Constrained Rosenbrock Optimisation Problem

Let’s solve the unconstrained minimisation problem:

\[ \min_{x \in \mathbb{R}^2} (a-x_1)^2 + b(x_2-x_1^2)^2 \tag{1}\]

for parameters \(a = 1\), \(b = 100\).

This problem expects a minimum at \( x = ( a, a^2 ) \).

import time

import numpy as np

from bluemira.optimisation import optimise


def f_rosenbrock(x, a, b):
    """The Rosenbrock function."""
    return (a - x[0]) ** 2 + b * (x[1] - x[0] ** 2) ** 2


def df_rosenbrock(x, a, b):
    """Gradient of the Rosenbrock function."""
    grad = np.zeros(2)
    grad[0] = -2 * a + 4 * b * x[0] ** 3 - 4 * b * x[0] * x[1] + 2 * x[0]
    grad[1] = 2 * b * (x[1] - x[0] ** 2)
    return grad


a = 1
b = 100

for algorithm in ["SLSQP", "COBYLA", "ISRES"]:
    t1 = time.time()
    result = optimise(
        lambda x: f_rosenbrock(x, a, b),
        x0=np.array([0.5, -0.5]),
        algorithm=algorithm,
        df_objective=lambda x: df_rosenbrock(x, a, b),
        opt_conditions={"ftol_rel": 1e-12, "ftol_abs": 1e-12},
        keep_history=False,
        bounds=([-2, -2], [3, 3]),
    )
    t2 = time.time()
    print(f"{algorithm}: {result}, time={t2 - t1:.3f} seconds")

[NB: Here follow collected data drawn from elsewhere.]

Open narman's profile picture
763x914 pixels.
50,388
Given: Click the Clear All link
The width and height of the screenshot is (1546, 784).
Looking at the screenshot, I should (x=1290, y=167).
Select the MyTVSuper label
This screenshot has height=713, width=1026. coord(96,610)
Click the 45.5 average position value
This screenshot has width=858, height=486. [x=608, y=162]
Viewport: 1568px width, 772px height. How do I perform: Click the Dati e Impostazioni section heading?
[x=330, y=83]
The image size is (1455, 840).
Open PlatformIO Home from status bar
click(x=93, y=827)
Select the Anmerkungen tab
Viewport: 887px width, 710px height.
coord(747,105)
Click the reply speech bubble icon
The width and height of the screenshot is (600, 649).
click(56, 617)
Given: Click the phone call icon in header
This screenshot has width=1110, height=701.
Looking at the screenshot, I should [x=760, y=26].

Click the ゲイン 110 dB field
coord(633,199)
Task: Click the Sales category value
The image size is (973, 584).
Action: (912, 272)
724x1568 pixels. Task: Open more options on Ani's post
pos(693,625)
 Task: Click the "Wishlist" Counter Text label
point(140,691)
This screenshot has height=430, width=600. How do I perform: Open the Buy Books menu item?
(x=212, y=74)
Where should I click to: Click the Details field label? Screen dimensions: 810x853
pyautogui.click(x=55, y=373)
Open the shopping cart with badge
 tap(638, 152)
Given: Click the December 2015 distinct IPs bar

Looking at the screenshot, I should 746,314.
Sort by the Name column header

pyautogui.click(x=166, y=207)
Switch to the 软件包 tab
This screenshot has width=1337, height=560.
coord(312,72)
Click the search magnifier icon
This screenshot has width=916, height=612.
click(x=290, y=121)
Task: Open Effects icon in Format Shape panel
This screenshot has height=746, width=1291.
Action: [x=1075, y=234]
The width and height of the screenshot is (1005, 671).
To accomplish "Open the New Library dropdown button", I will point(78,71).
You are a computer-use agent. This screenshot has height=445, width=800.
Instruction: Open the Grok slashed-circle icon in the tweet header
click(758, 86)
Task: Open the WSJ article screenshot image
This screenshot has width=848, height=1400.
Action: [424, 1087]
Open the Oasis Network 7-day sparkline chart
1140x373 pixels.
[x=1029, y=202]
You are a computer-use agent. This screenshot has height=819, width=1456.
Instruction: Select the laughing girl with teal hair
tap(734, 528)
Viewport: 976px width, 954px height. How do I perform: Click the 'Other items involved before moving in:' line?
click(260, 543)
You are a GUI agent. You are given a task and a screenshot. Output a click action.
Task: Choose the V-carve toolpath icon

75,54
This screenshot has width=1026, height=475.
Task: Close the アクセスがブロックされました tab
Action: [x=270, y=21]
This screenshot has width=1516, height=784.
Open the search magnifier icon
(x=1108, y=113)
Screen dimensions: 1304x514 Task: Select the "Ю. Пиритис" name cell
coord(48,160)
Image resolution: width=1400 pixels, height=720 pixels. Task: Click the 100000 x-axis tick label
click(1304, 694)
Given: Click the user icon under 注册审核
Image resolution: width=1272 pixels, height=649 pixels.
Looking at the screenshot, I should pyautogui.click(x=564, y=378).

They all get pretty close to the optimum here.

The SLSQP algorithm which leverages the gradient we (in this case not so painfully) derived, does better here. It finds the optimum exactly, and in very few iterations.

COBYLA does not directly use the analytical gradient we provided it, but does a reasonable (and deterministic job).

ISRES is a stochastic optimiser, and will perform differently each time, that is unless one sets the random seed. It is unlikely ever to find the exact optimum in this simple problem, but it will get reasonably close.

Now let’s add in a couple of simple constraints:

\[ \min_{x \in \mathbb{R}^2} (a-x_1)^2 + b(x_2-x_1^2)^2 \tag{1}\]

subject to

\[ x_1 + x_2 \le 3 \tag{2} \]

\[ x_2 -2x_1 \ge 1 \tag{3} \]

for parameters \(a = 1\), \(b = 100\).

def f_constraint(x):
    """
    Let's say that we only want to search the space in which some combinations of
    variables are not allowed. We can't implement this using just bounds, hence we need
    to add some constraints in.

    All we're effectively doing here is chopping the search space rectangle, and saying
    that:
        x1 + x2 < 3
        x2 - 2x1 > 1
    """
    constraint = np.zeros(2)
    constraint[0] = (x[0] + x[1]) - 3
    constraint[1] = (-2 * x[0] + x[1]) + 1
    return constraint


def df_constraint(x):  # noqa: ARG001
    """Constraint Jacobian"""
    jac = np.zeros((2, 2))
    jac[0, 0] = 1
    jac[0, 1] = 1
    jac[1, 0] = -2
    jac[1, 1] = 1
    return jac


for algorithm in ["SLSQP", "COBYLA", "ISRES"]:
    t1 = time.time()
    result = optimise(
        lambda x: f_rosenbrock(x, a, b),
        x0=np.array([0.5, -0.5]),
        algorithm=algorithm,
        df_objective=lambda x: df_rosenbrock(x, a, b),
        opt_conditions={"ftol_rel": 1e-12, "ftol_abs": 1e-12, "max_eval": 1000},
        keep_history=False,
        bounds=([-2, -2], [3, 3]),
        ineq_constraints=[
            {
                "f_constraint": f_constraint,
                "df_constraint": df_constraint,
                "tolerance": 1e-6 * np.ones(2),
            }
        ],
    )
    t2 = time.time()
    print(f"{algorithm}: {result}, time={t2 - t1:.3f} seconds")

SLSQP and COBYLA do fine here, because there is only one minimum and it is a problem well suited to these algorithms. Note that the optimum complies with the constraints, so these algorithms actually perform better with the constraints (there is less space to search, and more rules and gradients to leverage).

ISRES probably won’t do so well here on average.

It’s usually wise to set a max_eval termination condition when doing optimisations, otherwise they can take a very long time… and may never converge. A default of max_eval = 2000 is set for you, but you can easily override it.